Espérances démocratiques, enfin, par la mise en place de référendums d’initiatives citoyennes, la possibilité de révoquer un élu, etc.
C’est un processus remarquable que celui d’un mouvement qui dépasse les attentes corporatistes ou individuelles pour envisager ce que pourrait être la société d’après. La Cité est réinvestie dans toutes ses composantes. Il ne faut pas passer à côté de ce qui s’opère ou encore le regarder de loin avec une certaine condescendance. La parole est ouverte et doit se prolonger, s’enrichir pour formuler des propositions concrètes et trouver des débouchés politiques durables.
De la violence :
La controverse, le conflit ne sont pas de nature à inquiéter. Elles sont naturelles à toute forme de société. Seulement, dans une démocratie républicaine comme la nôtre les sujets doivent se régler pacifiquement par le débat, la pétition, la manifestation, la grève et le vote. Tous ces dispositifs sont reconnus par notre constitution et au final c’est le vote qui permet de trancher les questions.
Considérer que « ce n’est pas la rue qui gouverne » *en niant par exemple le droit de manifester, reconnu comme une forme d’expression légitime dans notre pays, est au mieux une vision étriquée de la démocratie au pire un appel à l’émeute. Il en va de même par la négation des conflits sociaux dans les entreprises.
Aborder la question des violences auxquelles nous assistons en ce moment ne peut se couper de cette analyse. La négation de toute forme d’expression citoyenne reconnue par notre constitution est déjà en soit une violence car elle prive la population de droits civiques fondamentaux.
L’autre violence qui opère, plus sourde, plus diffuse et donc plus discrète, c’est la violence sociale. C’est la violence de la perte de l’emploi, le sentiment de déclassement social, l’enrichissement toujours plus important des autres et les fins de mois de plus en plus difficiles pour les autres. Nul doute que la stratégie systématique de remise en cause des corps intermédiaires aura privé nombre de salariés de moyens d’expressions et de résolutions des conflits dans les entreprises. Aujourd’hui, le travail tue des milliers de personnes chaque année dans notre pays et pourtant les politiques publiques réduisent drastiquement les moyens alloués aux prud’hommes ou encore les moyens alloués au contrôle du travail. La souffrance de milliers et de milliers de salariés passent sous les écrans radars.
Les privés d’emplois sont pointés du doigt systématiquement. Les « assistés » sont présentés comme des pantouflards qui ne voudraient même pas traverser la rue pour trouver un travail. Beaucoup l’oublient mais le chômage est un droit acquis par le travail et les cotisations du salarié. C’est assurance n’est pas gratuite et ne tombe pas du ciel.

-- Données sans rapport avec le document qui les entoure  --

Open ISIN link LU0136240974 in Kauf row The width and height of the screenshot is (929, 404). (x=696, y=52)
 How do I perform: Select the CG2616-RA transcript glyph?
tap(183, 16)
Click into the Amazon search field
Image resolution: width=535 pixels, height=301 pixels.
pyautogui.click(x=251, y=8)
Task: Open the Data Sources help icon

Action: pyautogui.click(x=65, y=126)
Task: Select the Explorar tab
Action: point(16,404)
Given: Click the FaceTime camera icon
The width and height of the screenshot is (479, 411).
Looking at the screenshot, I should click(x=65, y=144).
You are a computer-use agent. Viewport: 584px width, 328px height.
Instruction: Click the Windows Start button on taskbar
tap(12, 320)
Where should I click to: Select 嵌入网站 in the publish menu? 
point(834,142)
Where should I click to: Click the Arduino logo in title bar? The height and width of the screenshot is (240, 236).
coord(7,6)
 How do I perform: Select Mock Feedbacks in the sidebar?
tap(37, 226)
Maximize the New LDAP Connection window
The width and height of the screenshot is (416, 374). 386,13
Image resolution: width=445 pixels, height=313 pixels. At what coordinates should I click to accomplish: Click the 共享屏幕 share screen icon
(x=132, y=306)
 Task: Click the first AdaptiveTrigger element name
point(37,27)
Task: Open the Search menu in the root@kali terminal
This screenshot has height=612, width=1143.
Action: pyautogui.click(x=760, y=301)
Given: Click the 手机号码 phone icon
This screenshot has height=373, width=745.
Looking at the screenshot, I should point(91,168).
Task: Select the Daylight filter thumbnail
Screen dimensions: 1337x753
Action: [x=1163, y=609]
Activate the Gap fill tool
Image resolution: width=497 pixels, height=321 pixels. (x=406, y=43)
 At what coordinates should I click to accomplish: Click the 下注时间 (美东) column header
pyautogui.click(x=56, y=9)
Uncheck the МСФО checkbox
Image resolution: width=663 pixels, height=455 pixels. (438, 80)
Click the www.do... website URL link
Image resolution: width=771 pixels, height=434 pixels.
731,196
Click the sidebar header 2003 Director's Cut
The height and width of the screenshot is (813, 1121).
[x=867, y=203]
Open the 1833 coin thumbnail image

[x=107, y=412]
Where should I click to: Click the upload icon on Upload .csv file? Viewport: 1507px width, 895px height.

La violence, sous quelque forme que ce soit, est condamnable mais cette condamnation ne peut être à géométrie variable. Nous croyons d’avantage aux solutions pacifiques qu’aux solutions violentes. Nous devons rejeter la casse et l’agression. Nous devons rejeter les violences morales, physiques, sexistes, racistes ou politiques. Nous ne voulons plus voir le triste spectacle de lycéens agenouillés les mains sur la tête comme le triste spectacle de voitures qui brulent ou de vitrines brisées.